Motivation for the Research
World capital markets have experienced large-scale sovereign
defaults on a number of occasions,
the most recent being Argentina's default in 2002. While Argentina, which has
experienced five default or restructuring episodes in the last 180 years, may
be an extreme case, sovereign defaults occur with some frequency in emerging
markets. Other characteristics of emerging markets are that defaults occur in
equilibrium, interest rates and net exports are countercyclical, and interest
rates and current accounts are positively correlated.

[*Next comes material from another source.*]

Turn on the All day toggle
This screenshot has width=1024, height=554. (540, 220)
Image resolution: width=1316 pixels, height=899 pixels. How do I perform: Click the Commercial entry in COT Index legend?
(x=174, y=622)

This paper develops a quantitative model of debt and default in a small open economy to match the above facts, with the aim of explaining the dynamics that produce these characteristics.
Research
Approach
The authors develop a model of a small open economy that receives
a stochastic endowment stream and trades a single good
and a single asset, a one-period
bond, with the rest of the world. To emphasize the distinction between the
roles of transitory and permanent shocks, they present
two extreme cases of their model.
Model I represents the case in which the only shock is a transitory shock
around a linear trend; Model II represents the case in which
the trend itself is stochastic.
The model is solved numerically, using the discrete state-space method.
To improve on the results, the authors augment Model II with a phenomenon observed in many default episodes-bailouts. They model bailouts as a transfer from an unmodeled third party to creditors in the case of default.
Key Findings
Implications
The reason a model with
trend
shocks performs better
than one with
transitory shocks is that in an environment with trend
shocks, a given probability of default is associated
with a smaller
borrowing cost at
the margin. This, in
turn, rests on the fact that trend shocks have a greater
impact on the propensity to default than do standard
transitory shocks,
making interest
rates relatively
less sensitive to the amount borrowed and relatively
more sensitive to the realization of the shock.